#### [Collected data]
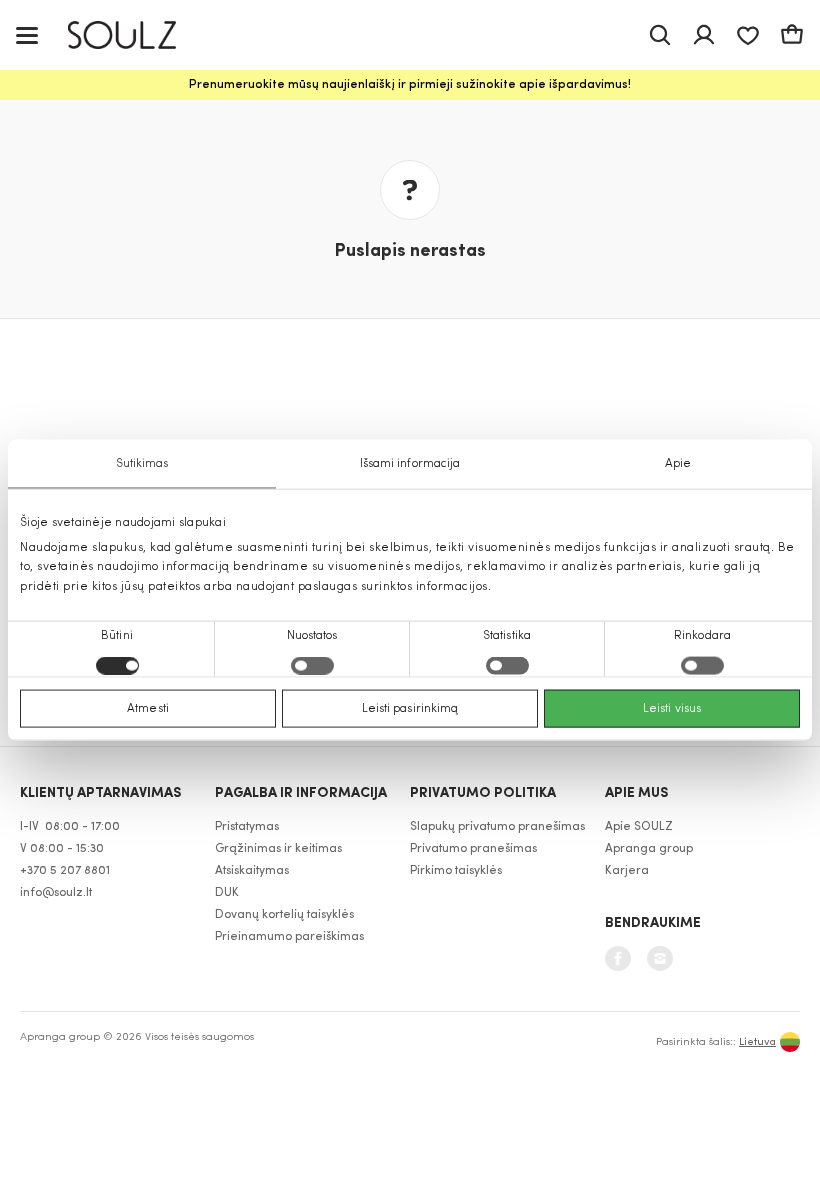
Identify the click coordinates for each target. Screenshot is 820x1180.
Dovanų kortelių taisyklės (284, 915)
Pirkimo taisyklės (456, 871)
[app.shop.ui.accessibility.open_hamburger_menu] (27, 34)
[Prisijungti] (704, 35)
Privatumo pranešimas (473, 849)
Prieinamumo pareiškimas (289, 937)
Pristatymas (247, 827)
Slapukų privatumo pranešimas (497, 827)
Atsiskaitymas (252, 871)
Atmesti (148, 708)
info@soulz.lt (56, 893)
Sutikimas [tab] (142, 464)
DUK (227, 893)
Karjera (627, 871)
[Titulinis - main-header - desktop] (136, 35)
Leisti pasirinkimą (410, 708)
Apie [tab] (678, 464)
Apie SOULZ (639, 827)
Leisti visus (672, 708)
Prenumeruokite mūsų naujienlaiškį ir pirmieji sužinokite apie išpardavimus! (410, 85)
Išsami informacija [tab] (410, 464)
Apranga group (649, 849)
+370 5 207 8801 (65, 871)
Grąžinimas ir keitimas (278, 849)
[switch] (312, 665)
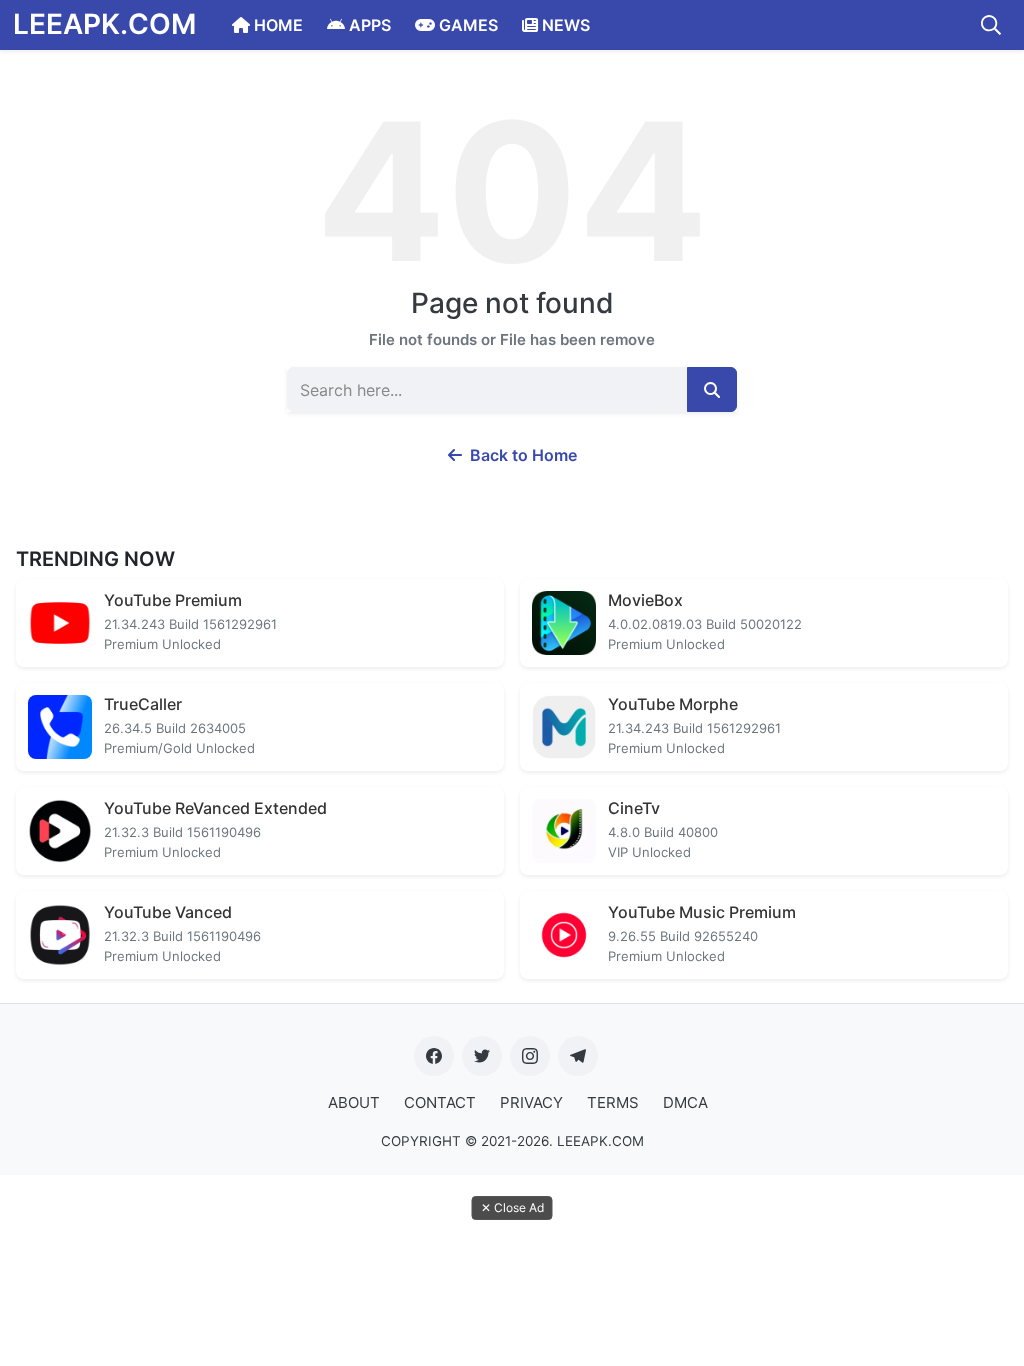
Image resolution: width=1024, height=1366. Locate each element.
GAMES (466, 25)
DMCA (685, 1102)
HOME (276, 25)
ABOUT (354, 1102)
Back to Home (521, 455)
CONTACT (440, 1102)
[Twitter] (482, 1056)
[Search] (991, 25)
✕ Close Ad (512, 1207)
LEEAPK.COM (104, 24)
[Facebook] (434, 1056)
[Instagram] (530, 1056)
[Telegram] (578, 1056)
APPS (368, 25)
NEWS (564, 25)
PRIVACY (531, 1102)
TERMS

#### [INSTRUCTIONS TO FOLLOW]
The line with "LEEAPK.COM (104, 24)" marks the end: restate word for word every line from the top of the data through that one, omitting pictures.

#### [WRITTEN SOLUTION]
Identify the click coordinates for each target. Screenshot is 820x1180.
Dovanų kortelių taisyklės (284, 915)
Pirkimo taisyklės (456, 871)
[app.shop.ui.accessibility.open_hamburger_menu] (27, 34)
[Prisijungti] (704, 35)
Privatumo pranešimas (473, 849)
Prieinamumo pareiškimas (289, 937)
Pristatymas (247, 827)
Slapukų privatumo pranešimas (497, 827)
Atsiskaitymas (252, 871)
Atmesti (148, 708)
info@soulz.lt (56, 893)
Sutikimas [tab] (142, 464)
DUK (227, 893)
Karjera (627, 871)
[Titulinis - main-header - desktop] (136, 35)
Leisti pasirinkimą (410, 708)
Apie [tab] (678, 464)
Apie SOULZ (639, 827)
Leisti visus (672, 708)
Prenumeruokite mūsų naujienlaiškį ir pirmieji sužinokite apie išpardavimus! (410, 85)
Išsami informacija [tab] (410, 464)
Apranga group (649, 849)
+370 5 207 8801 (65, 871)
Grąžinimas ir keitimas (278, 849)
[switch] (312, 665)
Image resolution: width=1024, height=1366. Locate each element.
GAMES (466, 25)
DMCA (685, 1102)
HOME (276, 25)
ABOUT (354, 1102)
Back to Home (521, 455)
CONTACT (440, 1102)
[Twitter] (482, 1056)
[Search] (991, 25)
✕ Close Ad (512, 1207)
LEEAPK.COM (104, 24)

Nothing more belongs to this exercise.